UUIDs have various security implications depending on the version used:

  • Version 1 UUIDs can potentially leak MAC addresses and timing information.
  • Version 4 UUIDs provide better privacy but rely on the quality of the random number generator.
  • UUIDs should not be used as security tokens without additional measures.
  • The predictability of version 3 and 5 UUIDs makes them unsuitable for security-sensitive scenarios.
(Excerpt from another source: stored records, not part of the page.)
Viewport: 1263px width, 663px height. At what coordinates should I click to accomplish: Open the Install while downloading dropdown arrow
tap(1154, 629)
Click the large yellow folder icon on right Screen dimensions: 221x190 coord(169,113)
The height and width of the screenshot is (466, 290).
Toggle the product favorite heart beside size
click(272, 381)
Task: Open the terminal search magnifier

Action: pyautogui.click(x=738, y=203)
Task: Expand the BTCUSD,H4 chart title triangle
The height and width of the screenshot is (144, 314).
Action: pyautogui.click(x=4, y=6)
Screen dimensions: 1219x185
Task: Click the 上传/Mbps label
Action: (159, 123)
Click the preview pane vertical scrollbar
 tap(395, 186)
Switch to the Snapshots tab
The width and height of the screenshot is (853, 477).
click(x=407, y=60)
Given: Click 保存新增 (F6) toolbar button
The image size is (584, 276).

For applications where security is critical, consider using dedicated cryptographic techniques alongside or instead of UUIDs.

Common Use Cases

UUIDs are versatile identifiers used in numerous contexts:

  • Database primary keys: Especially in distributed systems where coordinated ID generation is impractical
  • Distributed systems: For generating identifiers across multiple nodes without coordination
  • Content addressing: For uniquely identifying content or resources
  • Session identifiers: For tracking user sessions in web applications
  • Transaction IDs: For uniquely identifying transactions across systems
  • API request identifiers: For tracking and correlating API requests

Best Practices

When working with UUIDs, consider these best practices:

  • Choose the appropriate UUID version for your use case (v4 for most general purposes)
  • Consider storage implications (128 bits is larger than sequential integers)
  • Be aware of index performance in databases (UUIDs don't cluster naturally)
  • Use appropriate data types in databases (use UUID/GUID types rather than strings when available)
  • For high-performance systems, consider alternatives like ULID or KSUID that offer better sortability

UUID vs GUID

While the terms are often used interchangeably, there are subtle differences:

  • UUID is the standard defined by RFC 4122
  • GUID (Globally Unique Identifier) is Microsoft's implementation of the UUID standard
  • GUIDs typically follow the same format and generation methods as UUIDs
  • Some Microsoft systems store GUIDs in a different byte order than canonical UUIDs

For most practical purposes, UUIDs and GUIDs can be considered equivalent.

Advantages of UUID

UUIDs offer several benefits over other identifier schemes:

  • Decentralized generation: No coordination needed between systems
  • Global uniqueness: Practically eliminates the risk of collisions
  • No sequential patterns: Improved security by avoiding predictable IDs
  • Cross-system compatibility: Widely supported across languages and platforms
  • URL-safe: Can be safely used in URLs without encoding

Limitations

UUIDs are not ideal for every scenario:

  • Size: 128 bits (16 bytes) is larger than sequential integers
  • Readability: Not human-friendly or memorable
  • Database performance: Can impact indexing and storage efficiency
  • Not sortable: Standard UUIDs don't preserve creation order (except specialized versions)
  • Overhead: Generation may be more computationally expensive than simpler ID schemes

Implementation Examples

Python

import uuid

# Generate a random UUID (v4)
random_uuid = uuid.uuid4()
print(random_uuid)

# Generate a UUID based on a namespace and name (v5)
namespace_uuid = uuid.uuid5(uuid.NAMESPACE_DNS, 'example.com')
print(namespace_uuid)

JavaScript

// Using the crypto API
function uuidv4() {
  return ([1e7]+-1e3+-4e3+-8e3+-1e11).replace(/[018]/g, c =>
    (c ^ crypto.getRandomValues(new Uint8Array(1))[0] & 15 >> c / 4).toString(16)
  );
}

console.log(uuidv4());

// Using a library like uuid
// npm install uuid
const { v4: uuidv4 } = require('uuid');
console.log(uuidv4());

SQL

-- PostgreSQL
SELECT gen_random_uuid();

-- MySQL 8.0+
SELECT UUID();

-- SQL Server
SELECT NEWID();

Future of UUID

The UUID standard continues to evolve with new versions addressing specific needs:

  • UUIDv6: Sortable, time-ordered UUIDs for better database performance
  • UUIDv7: Time-ordered with Unix timestamp for better sortability (supported here)
  • UUIDv8: Reserved for future formats and custom use cases

Alternative identifier schemes like ULID, KSUID, and xid are also gaining popularity for specific use cases where UUID limitations are problematic.